No presente, já é uma raridade encontrarmos um funcionário num posto de combustíveis, numa portagem ou até nalguns hotéis, que receba o pagamento da compra diante do cliente. Em quase todos estes sítios, debatemo-nos com as duas tarefas. Pagamos numa máquina ou através de uma aplicação informática, munidos de um código pessoal, que se encarregará de levar o dinheiro ao destinatário através de uma rede digital. Essas aplicações para já são quase todas gratuitas. No dia em que ficarmos completamente reféns delas, passarão a ser pagas.

Depois de limitar ao mínimo, as horas de atendimento ao público, os bancos vão começar a cobrar comissões por todos os serviços que prestam, até o acesso às suas poucas agências, ou pelo levantamento de dinheiro a quem continua a insistir no uso da carteira, em vez de fazer transações com o telemóvel, por exemplo.

Mas o principal obstáculo surgirá no dia em que não pudermos entrar numa repartição pública, sem fazer previamente um agendamento. E isso já está a acontecer. A pandemia foi o pretexto que faltava para mudar o paradigma no atendimento, de serviços cuja responsabilidade está a cargo do Estado. E parece que veio para ficar.

Instruções do exercício
Segundo o texto para análise, o que foi o pretexto que faltava para mudar o paradigma no atendimento dos serviços a cargo do Estado?

Excerto do material
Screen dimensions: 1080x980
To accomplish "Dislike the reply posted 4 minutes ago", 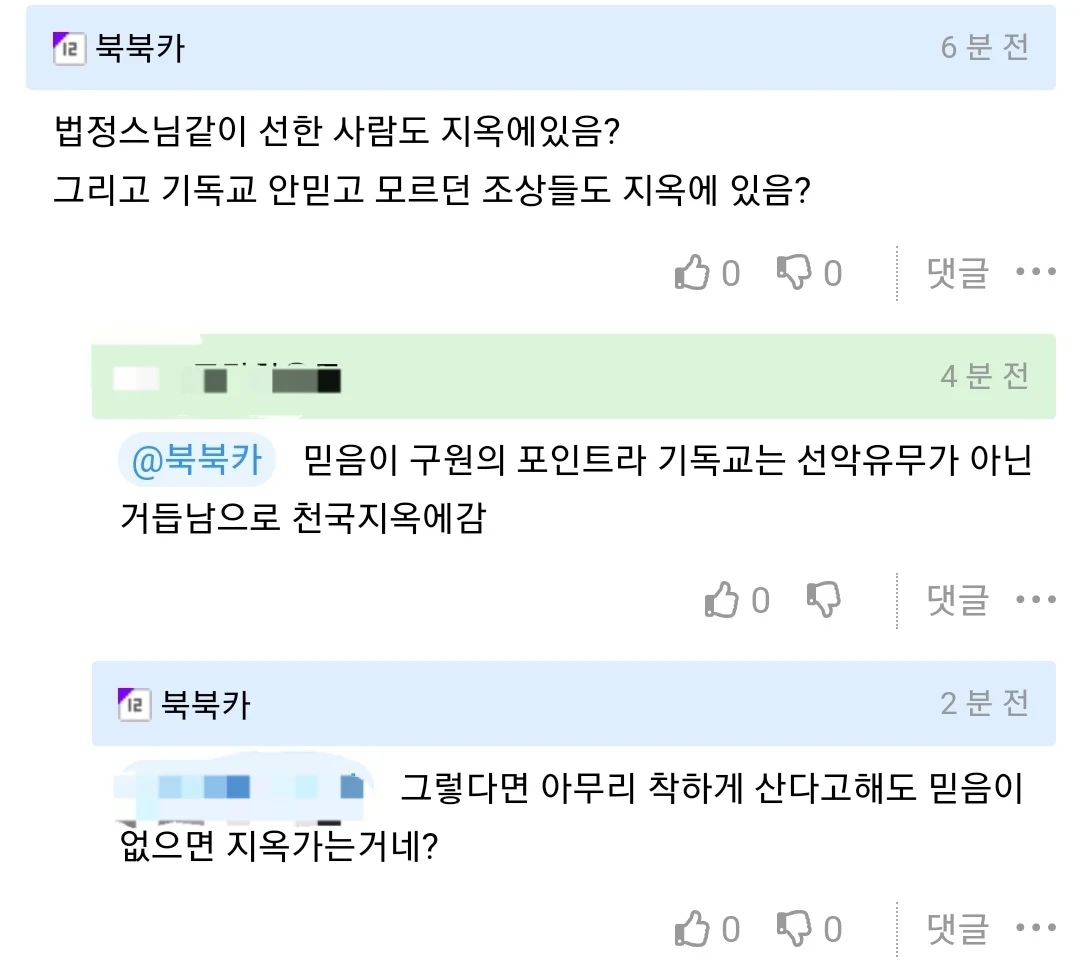I will [x=823, y=599].
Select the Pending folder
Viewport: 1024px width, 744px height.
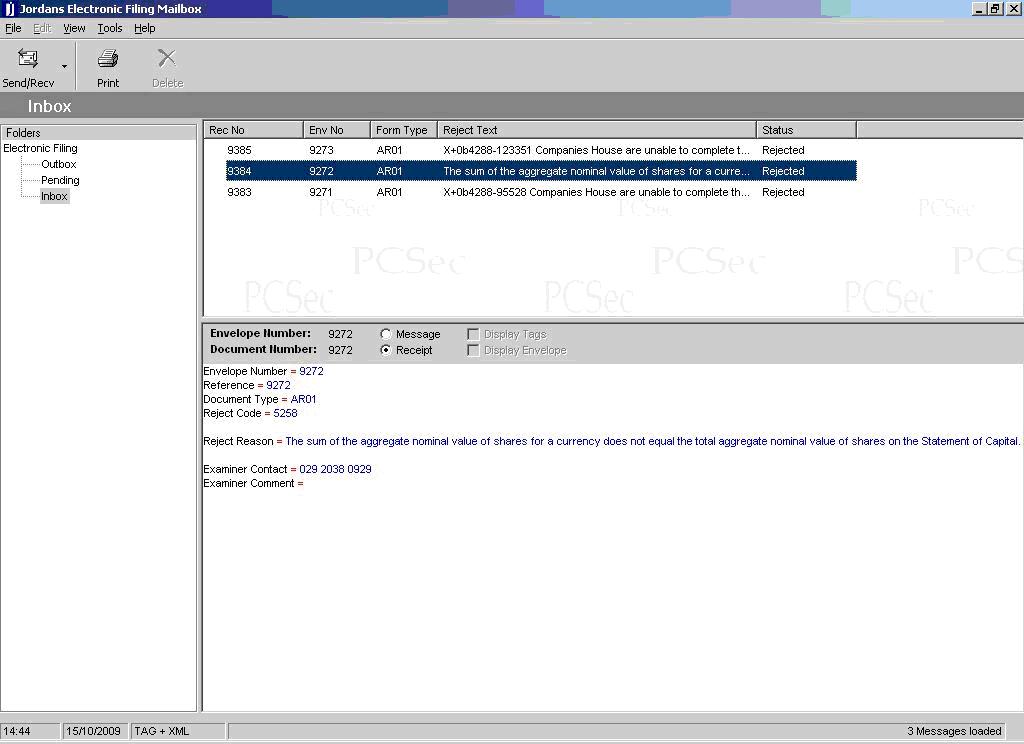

Resposta do exercício
A pandemia.